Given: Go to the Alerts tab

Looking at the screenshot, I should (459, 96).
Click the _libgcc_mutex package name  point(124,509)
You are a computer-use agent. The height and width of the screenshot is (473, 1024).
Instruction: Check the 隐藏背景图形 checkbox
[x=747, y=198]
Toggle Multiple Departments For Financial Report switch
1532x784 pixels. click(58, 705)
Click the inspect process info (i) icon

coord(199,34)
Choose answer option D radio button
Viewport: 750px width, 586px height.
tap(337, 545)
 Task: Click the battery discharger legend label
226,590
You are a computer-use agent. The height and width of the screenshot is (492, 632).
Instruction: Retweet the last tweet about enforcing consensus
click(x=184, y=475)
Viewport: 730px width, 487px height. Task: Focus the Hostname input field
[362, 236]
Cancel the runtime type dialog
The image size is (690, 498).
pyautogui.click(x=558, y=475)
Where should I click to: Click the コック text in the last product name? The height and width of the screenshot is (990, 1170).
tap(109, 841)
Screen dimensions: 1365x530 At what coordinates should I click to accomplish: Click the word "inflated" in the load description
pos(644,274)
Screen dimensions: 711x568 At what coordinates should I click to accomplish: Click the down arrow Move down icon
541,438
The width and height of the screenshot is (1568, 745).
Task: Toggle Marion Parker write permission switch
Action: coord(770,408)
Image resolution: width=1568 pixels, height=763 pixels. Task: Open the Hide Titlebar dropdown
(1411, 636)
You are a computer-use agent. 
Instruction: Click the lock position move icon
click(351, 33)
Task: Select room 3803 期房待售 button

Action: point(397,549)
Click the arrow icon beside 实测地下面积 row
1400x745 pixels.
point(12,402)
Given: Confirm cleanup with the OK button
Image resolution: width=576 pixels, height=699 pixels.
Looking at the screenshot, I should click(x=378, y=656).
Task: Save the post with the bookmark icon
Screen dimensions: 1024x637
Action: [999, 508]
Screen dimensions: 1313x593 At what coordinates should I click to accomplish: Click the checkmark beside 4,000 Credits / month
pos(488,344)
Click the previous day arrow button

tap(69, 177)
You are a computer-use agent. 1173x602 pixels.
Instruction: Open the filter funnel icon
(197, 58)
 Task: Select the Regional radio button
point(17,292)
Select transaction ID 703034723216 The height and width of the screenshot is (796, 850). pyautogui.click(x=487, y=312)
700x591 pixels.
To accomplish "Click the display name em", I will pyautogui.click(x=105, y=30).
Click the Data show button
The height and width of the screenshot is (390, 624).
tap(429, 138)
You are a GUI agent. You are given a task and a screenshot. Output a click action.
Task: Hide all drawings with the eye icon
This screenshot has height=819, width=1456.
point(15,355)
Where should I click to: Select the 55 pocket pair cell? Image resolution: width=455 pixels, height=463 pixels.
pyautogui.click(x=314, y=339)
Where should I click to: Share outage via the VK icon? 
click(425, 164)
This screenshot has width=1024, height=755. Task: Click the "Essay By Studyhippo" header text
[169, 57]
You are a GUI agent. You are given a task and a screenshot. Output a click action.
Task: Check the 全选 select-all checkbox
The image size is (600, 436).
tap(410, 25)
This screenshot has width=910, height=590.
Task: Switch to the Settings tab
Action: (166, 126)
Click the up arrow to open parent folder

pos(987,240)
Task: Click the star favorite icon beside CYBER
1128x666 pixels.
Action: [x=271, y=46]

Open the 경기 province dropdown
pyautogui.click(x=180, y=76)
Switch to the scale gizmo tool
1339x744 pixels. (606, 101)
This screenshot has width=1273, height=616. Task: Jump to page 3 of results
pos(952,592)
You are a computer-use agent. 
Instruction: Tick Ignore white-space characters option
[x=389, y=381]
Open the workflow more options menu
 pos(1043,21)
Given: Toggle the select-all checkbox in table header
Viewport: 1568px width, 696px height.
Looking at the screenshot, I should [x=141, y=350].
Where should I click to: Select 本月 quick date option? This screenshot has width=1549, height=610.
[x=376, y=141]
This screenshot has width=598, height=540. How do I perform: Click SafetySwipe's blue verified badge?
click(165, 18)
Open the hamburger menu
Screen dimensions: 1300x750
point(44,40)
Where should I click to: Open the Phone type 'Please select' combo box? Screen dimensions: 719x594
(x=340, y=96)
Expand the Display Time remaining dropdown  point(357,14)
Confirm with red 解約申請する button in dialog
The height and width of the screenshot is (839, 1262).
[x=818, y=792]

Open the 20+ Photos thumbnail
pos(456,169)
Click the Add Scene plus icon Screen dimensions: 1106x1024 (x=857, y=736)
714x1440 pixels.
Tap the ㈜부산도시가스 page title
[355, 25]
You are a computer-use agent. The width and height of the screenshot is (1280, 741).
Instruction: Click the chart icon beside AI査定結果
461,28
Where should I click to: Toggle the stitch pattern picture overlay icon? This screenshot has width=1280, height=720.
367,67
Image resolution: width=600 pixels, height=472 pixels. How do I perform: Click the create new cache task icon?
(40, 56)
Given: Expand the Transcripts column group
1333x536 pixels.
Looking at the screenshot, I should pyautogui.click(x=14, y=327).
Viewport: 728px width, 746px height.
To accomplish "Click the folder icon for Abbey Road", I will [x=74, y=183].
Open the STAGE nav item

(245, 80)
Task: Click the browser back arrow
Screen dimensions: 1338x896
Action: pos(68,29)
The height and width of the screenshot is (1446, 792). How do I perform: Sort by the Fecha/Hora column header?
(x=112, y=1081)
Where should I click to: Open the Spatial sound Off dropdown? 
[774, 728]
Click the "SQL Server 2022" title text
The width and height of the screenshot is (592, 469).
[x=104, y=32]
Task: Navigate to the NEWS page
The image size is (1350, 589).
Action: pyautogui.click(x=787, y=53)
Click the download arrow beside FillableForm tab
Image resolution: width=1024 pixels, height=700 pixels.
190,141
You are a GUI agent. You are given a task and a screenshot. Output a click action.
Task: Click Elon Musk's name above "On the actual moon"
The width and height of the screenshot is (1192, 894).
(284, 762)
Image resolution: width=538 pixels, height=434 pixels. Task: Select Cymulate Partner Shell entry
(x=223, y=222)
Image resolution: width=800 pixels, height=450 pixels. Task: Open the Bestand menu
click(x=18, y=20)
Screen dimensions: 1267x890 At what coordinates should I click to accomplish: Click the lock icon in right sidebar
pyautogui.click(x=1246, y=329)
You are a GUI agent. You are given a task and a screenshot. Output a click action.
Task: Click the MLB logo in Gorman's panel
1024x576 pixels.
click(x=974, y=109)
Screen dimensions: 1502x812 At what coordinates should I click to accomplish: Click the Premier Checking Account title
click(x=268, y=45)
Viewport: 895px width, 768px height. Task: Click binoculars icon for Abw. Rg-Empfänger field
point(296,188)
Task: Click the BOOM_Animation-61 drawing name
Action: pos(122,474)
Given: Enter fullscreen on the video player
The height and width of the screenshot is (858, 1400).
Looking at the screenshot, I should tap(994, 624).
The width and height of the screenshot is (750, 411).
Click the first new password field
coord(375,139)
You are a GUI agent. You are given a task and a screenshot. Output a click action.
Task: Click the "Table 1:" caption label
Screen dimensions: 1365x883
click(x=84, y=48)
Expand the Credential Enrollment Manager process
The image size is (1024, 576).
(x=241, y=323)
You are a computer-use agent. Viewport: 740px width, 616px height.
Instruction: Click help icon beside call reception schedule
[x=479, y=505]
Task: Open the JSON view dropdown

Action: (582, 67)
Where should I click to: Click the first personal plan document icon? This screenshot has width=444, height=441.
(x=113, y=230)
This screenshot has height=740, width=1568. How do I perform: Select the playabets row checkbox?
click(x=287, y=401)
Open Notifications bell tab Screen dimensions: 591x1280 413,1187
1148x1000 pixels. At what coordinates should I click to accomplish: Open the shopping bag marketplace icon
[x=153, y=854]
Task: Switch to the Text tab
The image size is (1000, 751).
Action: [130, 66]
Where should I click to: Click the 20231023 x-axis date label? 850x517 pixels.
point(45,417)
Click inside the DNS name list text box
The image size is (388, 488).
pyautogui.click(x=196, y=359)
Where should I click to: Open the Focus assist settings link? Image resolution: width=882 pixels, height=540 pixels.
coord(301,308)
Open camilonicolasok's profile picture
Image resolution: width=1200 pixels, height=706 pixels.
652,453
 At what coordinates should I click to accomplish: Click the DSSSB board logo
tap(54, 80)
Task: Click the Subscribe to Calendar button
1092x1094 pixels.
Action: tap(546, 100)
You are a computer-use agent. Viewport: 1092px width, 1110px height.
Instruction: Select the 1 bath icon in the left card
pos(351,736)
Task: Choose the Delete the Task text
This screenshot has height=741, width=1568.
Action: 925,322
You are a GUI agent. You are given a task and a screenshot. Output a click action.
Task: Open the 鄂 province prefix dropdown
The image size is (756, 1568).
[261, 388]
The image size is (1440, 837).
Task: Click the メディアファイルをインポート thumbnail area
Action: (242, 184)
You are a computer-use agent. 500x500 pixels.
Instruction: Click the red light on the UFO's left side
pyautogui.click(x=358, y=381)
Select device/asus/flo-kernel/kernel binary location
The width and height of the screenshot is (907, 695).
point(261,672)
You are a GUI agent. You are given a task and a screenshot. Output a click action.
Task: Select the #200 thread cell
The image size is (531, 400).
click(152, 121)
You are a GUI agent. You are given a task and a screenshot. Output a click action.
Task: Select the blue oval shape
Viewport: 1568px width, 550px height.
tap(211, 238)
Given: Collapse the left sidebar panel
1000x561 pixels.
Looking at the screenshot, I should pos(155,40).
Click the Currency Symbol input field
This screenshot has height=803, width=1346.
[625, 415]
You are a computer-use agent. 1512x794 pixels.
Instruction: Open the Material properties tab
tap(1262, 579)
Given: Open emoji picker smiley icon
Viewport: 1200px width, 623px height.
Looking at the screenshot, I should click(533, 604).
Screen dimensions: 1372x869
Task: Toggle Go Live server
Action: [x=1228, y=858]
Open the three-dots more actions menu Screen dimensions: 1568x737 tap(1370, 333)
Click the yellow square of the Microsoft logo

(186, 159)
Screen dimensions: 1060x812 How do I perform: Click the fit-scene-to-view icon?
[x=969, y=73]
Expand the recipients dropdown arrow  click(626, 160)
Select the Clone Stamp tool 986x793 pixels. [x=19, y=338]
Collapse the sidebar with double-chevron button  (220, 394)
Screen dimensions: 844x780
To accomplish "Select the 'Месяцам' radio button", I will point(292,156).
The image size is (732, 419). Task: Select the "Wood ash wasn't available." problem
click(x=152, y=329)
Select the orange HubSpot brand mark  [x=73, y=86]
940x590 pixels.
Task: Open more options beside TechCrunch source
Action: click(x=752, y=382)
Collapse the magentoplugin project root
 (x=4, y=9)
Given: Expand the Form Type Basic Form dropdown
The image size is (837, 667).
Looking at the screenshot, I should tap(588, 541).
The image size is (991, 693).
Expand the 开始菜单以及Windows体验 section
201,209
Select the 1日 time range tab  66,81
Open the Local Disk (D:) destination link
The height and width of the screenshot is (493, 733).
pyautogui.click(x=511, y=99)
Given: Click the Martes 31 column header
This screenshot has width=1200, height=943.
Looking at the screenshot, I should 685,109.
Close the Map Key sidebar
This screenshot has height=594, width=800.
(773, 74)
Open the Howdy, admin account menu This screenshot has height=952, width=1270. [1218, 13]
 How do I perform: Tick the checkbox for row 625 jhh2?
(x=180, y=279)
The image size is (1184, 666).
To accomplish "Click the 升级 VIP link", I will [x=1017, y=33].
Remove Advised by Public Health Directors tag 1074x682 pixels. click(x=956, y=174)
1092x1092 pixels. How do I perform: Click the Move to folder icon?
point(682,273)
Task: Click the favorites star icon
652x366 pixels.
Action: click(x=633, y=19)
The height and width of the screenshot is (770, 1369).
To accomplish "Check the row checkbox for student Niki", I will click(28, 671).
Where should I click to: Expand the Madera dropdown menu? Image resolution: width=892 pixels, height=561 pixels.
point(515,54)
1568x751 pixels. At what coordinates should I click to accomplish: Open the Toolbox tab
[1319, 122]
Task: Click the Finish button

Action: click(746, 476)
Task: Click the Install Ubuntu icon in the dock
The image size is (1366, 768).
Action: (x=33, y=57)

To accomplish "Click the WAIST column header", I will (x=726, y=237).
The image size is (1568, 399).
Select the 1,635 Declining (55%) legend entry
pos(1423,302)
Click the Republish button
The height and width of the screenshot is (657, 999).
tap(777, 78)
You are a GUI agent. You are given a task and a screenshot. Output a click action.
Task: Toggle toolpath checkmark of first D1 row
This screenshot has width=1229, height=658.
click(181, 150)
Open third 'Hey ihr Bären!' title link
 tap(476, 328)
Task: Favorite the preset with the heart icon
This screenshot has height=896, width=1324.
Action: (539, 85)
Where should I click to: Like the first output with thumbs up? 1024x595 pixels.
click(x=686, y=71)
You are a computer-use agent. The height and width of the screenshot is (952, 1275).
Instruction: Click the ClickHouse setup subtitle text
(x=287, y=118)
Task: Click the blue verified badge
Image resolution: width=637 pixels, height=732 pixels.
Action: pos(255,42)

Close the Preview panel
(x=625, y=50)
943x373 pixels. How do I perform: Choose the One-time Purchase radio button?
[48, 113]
---
The reply should be nothing but the number of lines in the entries that include "star".

2